Under the proposal, the Health Care Comparative Effectiveness Research Institute would identify the research priorities and establish the research project agenda, taking into account the following factors:

  • disease prevalence and burden
  • evidence gaps in terms of clinical outcomes
  • practice variations in delivery and outcomes by geography, treatment site, provider type and patient subgroup
  • the potential for new evidence in certain categories of treatments and services to improve patient health and quality of care
  • the effect on health care expenditures associated with a health condition and its therapies

The Institute would also be tasked with disseminating its findings to the clinicians, patients and the general public. However, it would be prohibited from issuing guidelines related to practice guidelines or policy recommendations. The bill also establishes:

  • a standing methodology committee which would evaluate the standards used in conducting of research
  • peer review process for evaluation of research
  • public availability of information throughout the research process, with 30-60 day comment periods

The Institute's 21-member Board of Governors would include the Secretary of the Department of Health and Human Services and the Directors of the Agency for Healthcare Research and Quality and the National Institutes of Health. The Board's other 18 members would include three representatives each from the following entities:

  • private payers; pharmaceutical, device and technology companies
  • patients and health care consumers
  • physicians, including surgeons
  • agencies administering public health programs
  • one representative each from
    • a non-profit representing health services research
    • an organization providing quality measurement and improvement or decision support
    • an independent heath services researcher

The Institute budget would be $5 million in FY 2009 and increase to $300 million by FY 2013. By 2011 the Institute would become an "all-payer" system, in which the federal treasury would provide $75 million annually from FY 2011 through FY 2018, private insurers would pay $1 per insured person per year and Medicare trust funds would provide $1 per beneficiary each year.

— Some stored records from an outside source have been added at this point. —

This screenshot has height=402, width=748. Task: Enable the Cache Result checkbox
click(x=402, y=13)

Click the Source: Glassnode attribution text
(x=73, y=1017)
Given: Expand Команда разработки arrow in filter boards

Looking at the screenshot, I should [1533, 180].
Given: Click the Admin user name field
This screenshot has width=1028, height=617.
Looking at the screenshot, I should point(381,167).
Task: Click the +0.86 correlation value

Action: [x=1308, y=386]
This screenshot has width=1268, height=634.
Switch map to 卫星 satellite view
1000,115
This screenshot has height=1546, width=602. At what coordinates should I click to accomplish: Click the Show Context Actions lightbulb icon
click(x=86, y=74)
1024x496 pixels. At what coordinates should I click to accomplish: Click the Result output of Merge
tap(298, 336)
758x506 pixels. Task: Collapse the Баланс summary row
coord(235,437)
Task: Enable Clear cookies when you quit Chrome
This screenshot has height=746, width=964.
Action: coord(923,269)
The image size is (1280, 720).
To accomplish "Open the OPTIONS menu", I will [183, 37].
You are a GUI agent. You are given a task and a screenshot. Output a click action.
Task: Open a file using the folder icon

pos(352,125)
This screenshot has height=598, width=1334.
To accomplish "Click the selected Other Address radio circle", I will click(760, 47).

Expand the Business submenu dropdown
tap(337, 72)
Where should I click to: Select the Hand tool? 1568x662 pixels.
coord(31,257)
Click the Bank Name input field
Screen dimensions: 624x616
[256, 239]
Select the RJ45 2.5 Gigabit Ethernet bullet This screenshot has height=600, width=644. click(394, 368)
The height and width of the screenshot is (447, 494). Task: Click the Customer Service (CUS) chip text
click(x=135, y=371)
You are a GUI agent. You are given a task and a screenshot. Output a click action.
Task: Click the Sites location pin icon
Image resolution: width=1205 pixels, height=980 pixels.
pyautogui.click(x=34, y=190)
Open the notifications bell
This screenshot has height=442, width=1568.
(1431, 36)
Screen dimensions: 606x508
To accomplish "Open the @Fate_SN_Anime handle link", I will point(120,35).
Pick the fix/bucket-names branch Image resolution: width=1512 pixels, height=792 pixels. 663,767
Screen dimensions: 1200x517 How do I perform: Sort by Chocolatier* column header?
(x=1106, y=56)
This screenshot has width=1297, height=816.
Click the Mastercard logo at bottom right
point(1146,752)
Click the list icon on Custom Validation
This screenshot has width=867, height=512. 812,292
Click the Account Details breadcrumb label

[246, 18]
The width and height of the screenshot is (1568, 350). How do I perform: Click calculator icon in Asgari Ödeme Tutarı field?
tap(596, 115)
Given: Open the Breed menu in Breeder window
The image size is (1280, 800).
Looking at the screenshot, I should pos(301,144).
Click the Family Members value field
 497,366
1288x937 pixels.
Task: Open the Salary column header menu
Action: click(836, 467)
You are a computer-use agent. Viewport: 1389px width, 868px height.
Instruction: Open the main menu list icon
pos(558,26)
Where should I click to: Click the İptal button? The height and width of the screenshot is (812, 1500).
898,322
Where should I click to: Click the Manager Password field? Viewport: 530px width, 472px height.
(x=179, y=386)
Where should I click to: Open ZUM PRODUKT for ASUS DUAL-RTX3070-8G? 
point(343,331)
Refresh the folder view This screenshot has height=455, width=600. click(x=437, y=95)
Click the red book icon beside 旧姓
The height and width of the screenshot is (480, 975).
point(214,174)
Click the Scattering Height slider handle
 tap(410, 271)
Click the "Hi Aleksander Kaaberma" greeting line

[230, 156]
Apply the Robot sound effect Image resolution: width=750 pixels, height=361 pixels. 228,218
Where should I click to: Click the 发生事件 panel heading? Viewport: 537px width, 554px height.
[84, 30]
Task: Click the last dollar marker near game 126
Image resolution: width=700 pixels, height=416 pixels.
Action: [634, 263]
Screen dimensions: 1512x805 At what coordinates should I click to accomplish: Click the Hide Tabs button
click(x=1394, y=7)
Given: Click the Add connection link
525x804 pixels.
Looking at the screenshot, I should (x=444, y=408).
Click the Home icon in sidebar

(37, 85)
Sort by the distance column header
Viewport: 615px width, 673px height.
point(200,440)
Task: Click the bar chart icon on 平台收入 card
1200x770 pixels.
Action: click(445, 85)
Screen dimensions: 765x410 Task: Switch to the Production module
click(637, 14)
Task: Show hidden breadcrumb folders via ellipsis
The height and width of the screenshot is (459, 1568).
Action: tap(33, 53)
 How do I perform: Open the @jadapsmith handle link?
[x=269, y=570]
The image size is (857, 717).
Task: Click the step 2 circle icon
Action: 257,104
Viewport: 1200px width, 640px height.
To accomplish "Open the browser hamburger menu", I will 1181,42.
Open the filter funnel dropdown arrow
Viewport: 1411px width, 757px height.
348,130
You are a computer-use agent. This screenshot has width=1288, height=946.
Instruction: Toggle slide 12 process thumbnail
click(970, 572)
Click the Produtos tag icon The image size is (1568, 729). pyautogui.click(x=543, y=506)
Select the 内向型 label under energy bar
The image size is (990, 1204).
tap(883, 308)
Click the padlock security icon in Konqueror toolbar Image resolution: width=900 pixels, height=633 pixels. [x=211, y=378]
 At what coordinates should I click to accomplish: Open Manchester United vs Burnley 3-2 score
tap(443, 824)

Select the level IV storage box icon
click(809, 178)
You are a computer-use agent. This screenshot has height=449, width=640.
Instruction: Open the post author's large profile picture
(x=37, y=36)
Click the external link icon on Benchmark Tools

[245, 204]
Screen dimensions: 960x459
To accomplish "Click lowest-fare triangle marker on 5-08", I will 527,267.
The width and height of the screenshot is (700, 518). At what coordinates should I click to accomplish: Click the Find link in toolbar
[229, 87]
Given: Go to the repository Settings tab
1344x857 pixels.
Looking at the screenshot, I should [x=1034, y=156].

Most stakeholders agree that the findings of such comparative effectiveness research could be used to better inform clinical care. However, some industry and patient groups are concerned that this information may be used to inappropriately restrict reimbursement and/or coverage of certain services, not taking into account that the final determination of what works best for an individual patient should be decided by the clinician.

While the bill is not likely to pass this year, a similar bill will be reintroduced next year to high interest. The Society will work with other medical societies to review the impact.